Patient-level data on aspects of breast cancer care are routinely collected in hospitals and mandatorily submitted to national organisations, as part of the care and support of patients with cancer. The Systemic Anti-Cancer Therapy (SACT) dataset collects patient and tumour-level data on CDT (such as chemotherapy and targeted therapy) delivered within secondary and tertiary care settings . Previous publications using the SACT dataset have highlighted incomplete data capture and hospital-level variation in data returns and quality . Studies of patients with lung cancer and colon cancer have compared chemotherapy recorded in the SACT dataset with information in the Hospital Episode Statistics Admitted Patient Care (HES-APC) dataset . These identified that the recording of chemotherapy cycles in the SACT dataset was incomplete, with additional cycles identified in HES-APC and differences in data capture according to patient age and fitness, indicating that both data sources should be used to derive information about chemotherapy. For breast cancer, most CDT treatment is delivered as day case admissions in the secondary care setting, therefore HES-APC may provide an additional data source for identifying CDT use .

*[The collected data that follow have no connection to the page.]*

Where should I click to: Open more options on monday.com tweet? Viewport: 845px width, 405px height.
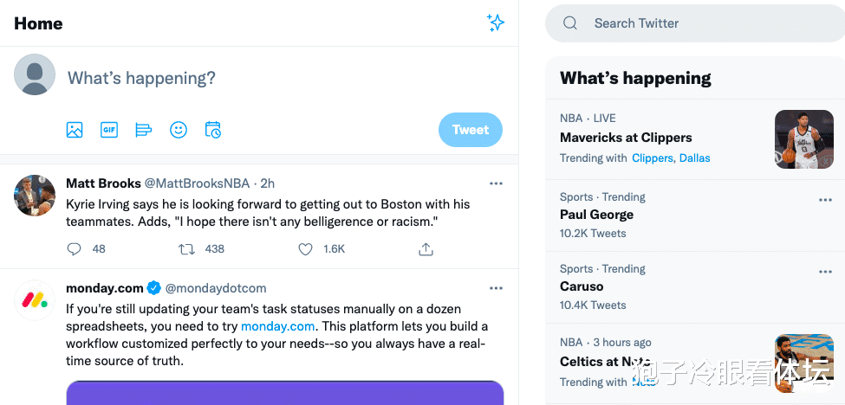[496, 288]

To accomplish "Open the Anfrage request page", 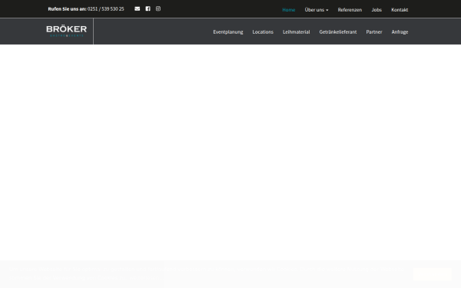I will pyautogui.click(x=400, y=31).
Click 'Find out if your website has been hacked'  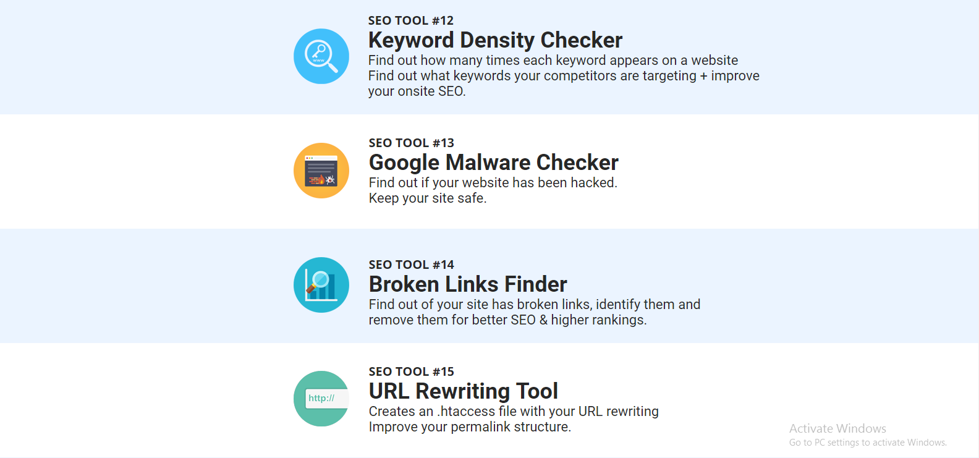point(493,183)

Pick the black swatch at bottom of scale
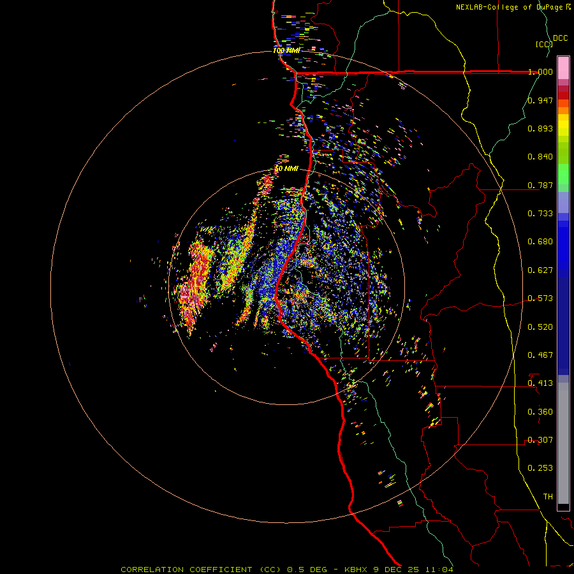(x=563, y=507)
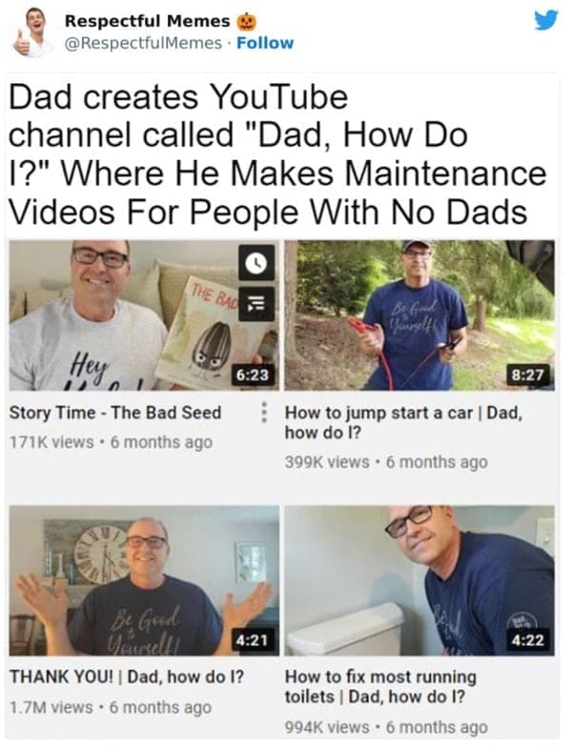Click the pumpkin emoji next to account name
The height and width of the screenshot is (750, 572).
(x=248, y=21)
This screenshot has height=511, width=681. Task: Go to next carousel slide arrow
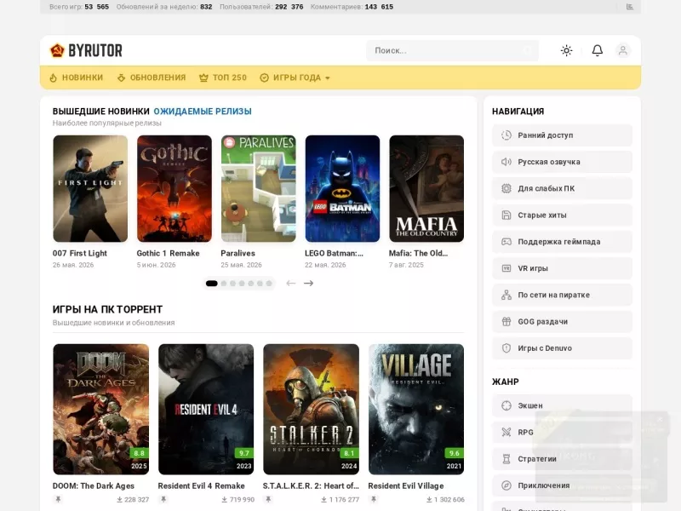coord(308,284)
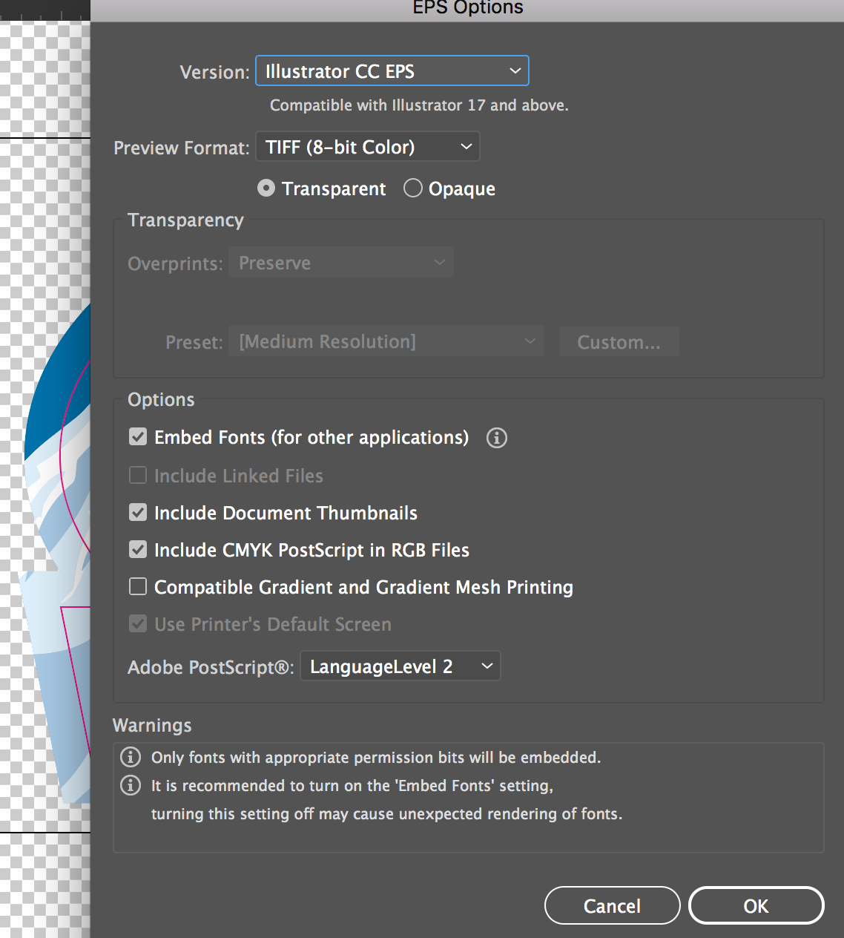Click the Custom... transparency button
This screenshot has width=844, height=938.
coord(619,342)
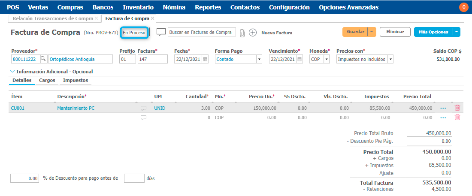Screen dimensions: 472x196
Task: Switch to the Impuestos tab
Action: (76, 80)
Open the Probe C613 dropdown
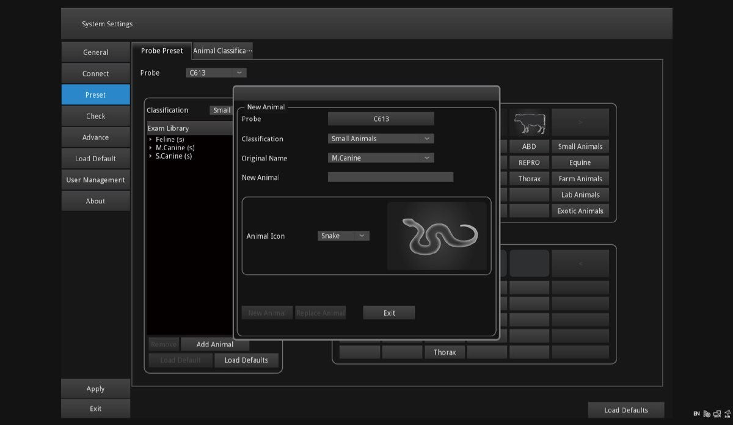This screenshot has width=733, height=425. tap(216, 73)
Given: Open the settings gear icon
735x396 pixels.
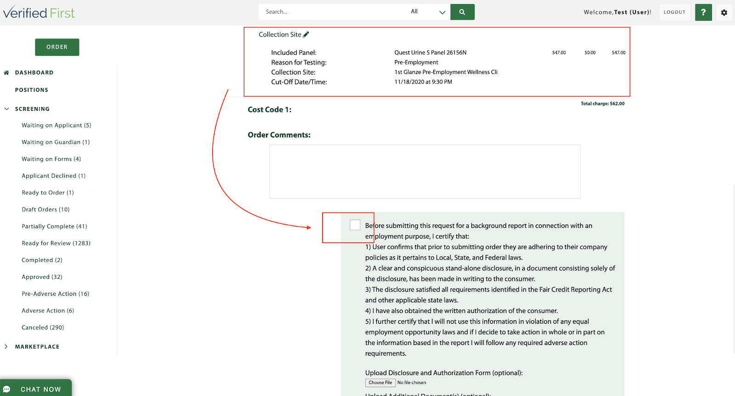Looking at the screenshot, I should pos(724,13).
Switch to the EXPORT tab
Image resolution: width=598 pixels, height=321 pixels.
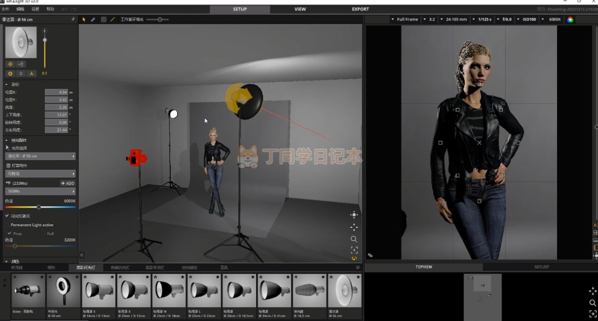360,9
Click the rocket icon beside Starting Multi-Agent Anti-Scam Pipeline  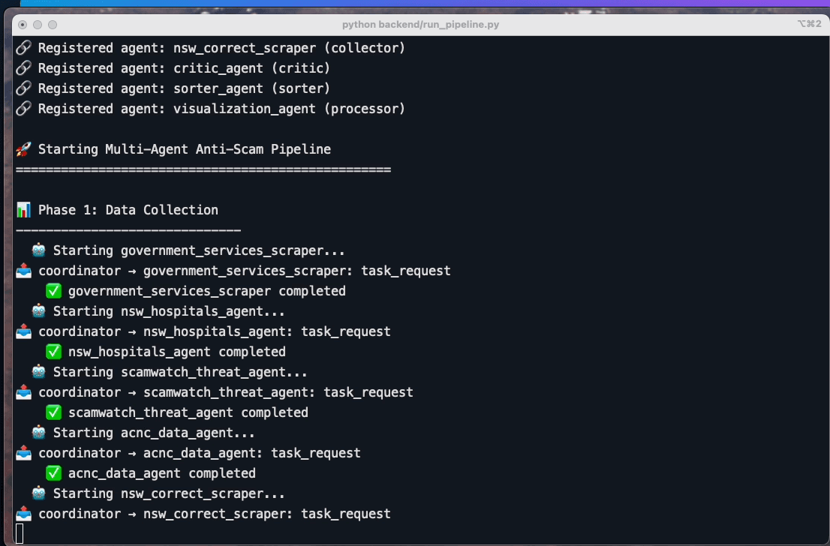(22, 149)
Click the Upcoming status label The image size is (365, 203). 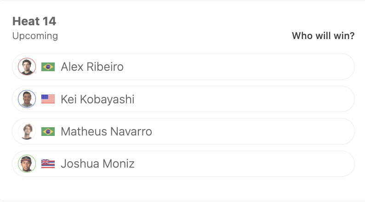[x=35, y=36]
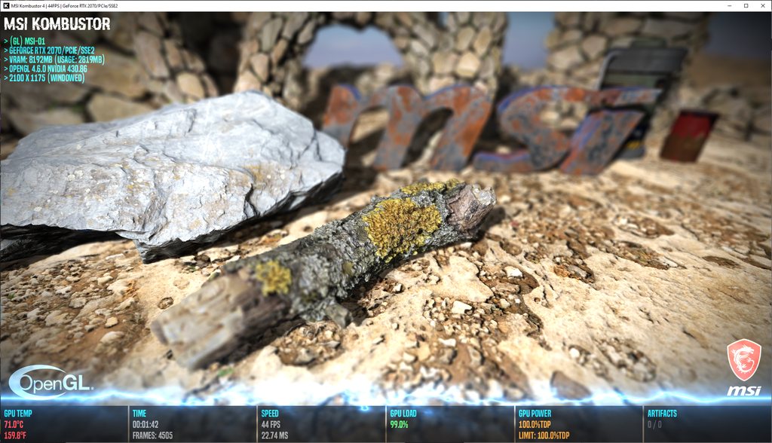772x443 pixels.
Task: Click the Time elapsed panel
Action: point(192,424)
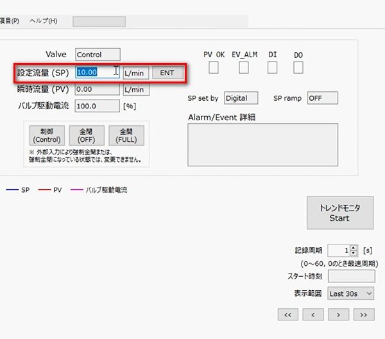This screenshot has height=339, width=385.
Task: Click inside the Alarm/Event 詳細 box
Action: pyautogui.click(x=262, y=145)
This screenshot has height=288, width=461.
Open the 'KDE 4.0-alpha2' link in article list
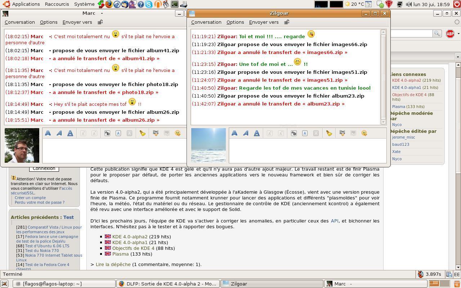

Improvement in cancer treatment outcomes requires the translation of recommendations on optimal treatment into delivery of those drugs to patients but there is evidence of considerable variation in this practice . One aspect of the verification process of what happens in routine care is to examine complete, reliable information on CDT prescription at a patient-level. This has traditionally been a difficult task. The introduction of SACT in England greatly improved the quantity and quality of CDT information available nationally but there remain some gaps. NHS trusts with lower levels of SACT data returns require targeted approaches supported by data derived from other sources to ensure poor data returns do not mask deficiencies in care. Similarly higher levels of variation in cancer care including receipt of CDT are reported for older patients . SACT alone does not currently meet all these data needs.
The aim of this study was to evaluate the consistency of CDT information recorded within SACT and HES-APC for a cohort of women aged 50 years and over newly-diagnosed with EIBC in England from 2014 to 2019. The rationale for the study was to determine the value of HES-APC in identifying CDT use, and whether it could provide information that complements the SACT dataset.